Advice & Resources, Autism Insights

Learning About Misophonia and Me

The Sounds That Drive Me Crazy!

Do you ever get the sneaking suspicion that what you are experiencing is just a little different or more in tune than everyone else? Or perhaps, a little more heightened then others might typically experience? Well, in my own investigative way I’ve been reflecting on one particular sensory aversion I’ve had to not only a material’s type of sound, but feel too that since the beginning has absolutely drove me up the wall. It also happens to be something that up until recently I hadn’t the words or correct terminology to put to it until now and here it is… misophonia.
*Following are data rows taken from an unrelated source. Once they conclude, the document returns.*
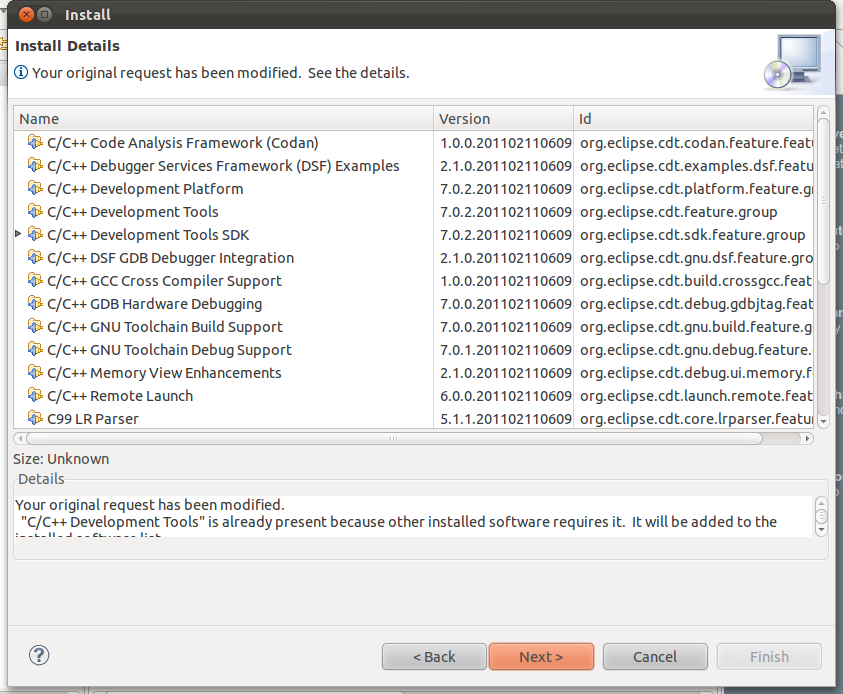Go back with the Back button
The height and width of the screenshot is (694, 843).
tap(434, 657)
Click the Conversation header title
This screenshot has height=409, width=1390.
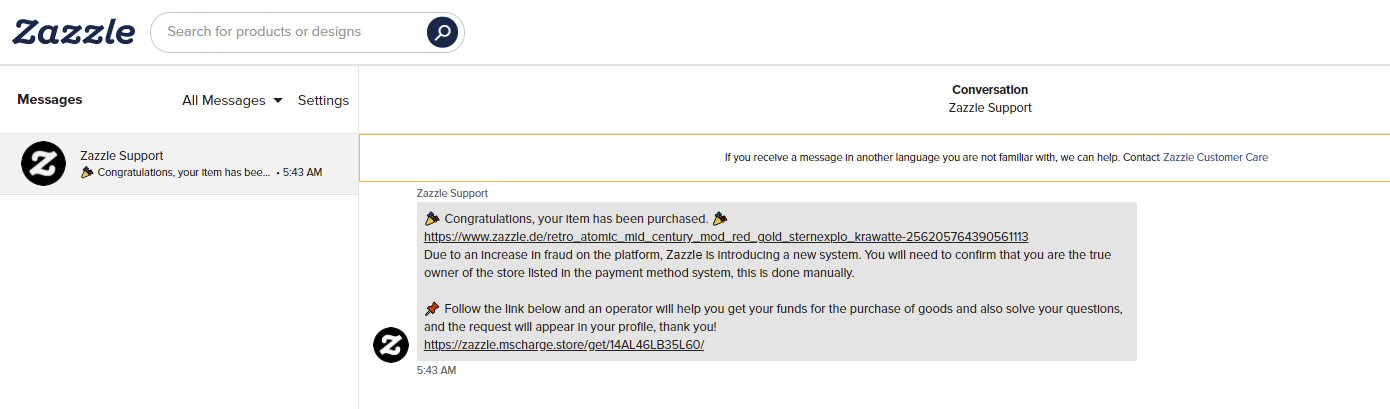point(990,90)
This strange sounding word, is actually about sounds (or repetitive movements) and according to Spectrum Women: Walking to the Beat of Autism (edited by Barb Cook and Dr Michelle Garrett) ,which has been one of my guides for all things Autistic and female, describes it as “the reaction to sound, sometimes to certain repetitive movements, and can range from mild to severe.” It also mentions that “it is believed to be partly neurological and partly psychological (exacerbated by tiredness, hunger, stress and anxiety)” (Garrett 160). So, there’s that and I know for me personally my reactions tend to be on the milder side (but none less there) and encompass a physiological response or responses that make me literally cringe at it’s sound or feel, cause my teeth to hurt, and that specific texture that comes from touching it I can feel it along every ridge of my finger tips, uncomfortably, irritatingly so; especially when my hands are dry. You also might have noticed that I suddenly get snappy, give you a glaring look to say “stop that” or cringe whenever that sound is created, these are just some of the subtler neurological reactions that go with what’s happening physiologically for me inside my head. The ones in which the inner me is often screaming “Stop it! Stop it! We can’t stand that sound”but being not only self-conscious but self-aware often meant that I created a learned reaction to the sound and over time that has been downplaying this sound sensitivity so as not to draw any extra attention to myself.

Hard to Explain…

Aside from actually controlling where and when this sound happens, the next tricky part has often been explaining where the aversion came from because deep down I’ve always known that this sound (the one we shall not be mentioned) has always been a triggering one for me. In that long before I knew what being Autistic was or even understood it for myself, I felt tortured by the fact that the agendas the school gave us as kids were made of the holographic material. As my peers were without knowing that it drove me crazy, would run their hands along the cover of those planners fascinated by how the image changed when you moved it a certain way. I, on the other hand, was doing whatever it took to avoid touching that cover so as not to drive myself crazy and would delicately pick it up and place it within the confines of my backpack. Writing that I am amazed at how I survived those years without it all driving me crazy.

The good news is that now I am luckily enough to know better, and avoid anything of that nature or feel when shopping strictly on the basis on the sound that it makes. In fact, most times I’ll know as soon as I touch it whether it will be a pain or not, and as nice as it may be will continue to search for a more suitable option. I’ve also trained my family on this aversion, so when we are out shopping together they know, often without me even saying so, that it will be a no go just by picking it up themselves, and while at home are working on not purposely scratching any fabric like item, although at times they do anyways just to see if they can get a reaction out of me).

So, there you have it one of many explorations into my personal sound aversion and a clearer understanding of what exactly it is. Hope this helps you as it has helped me understand.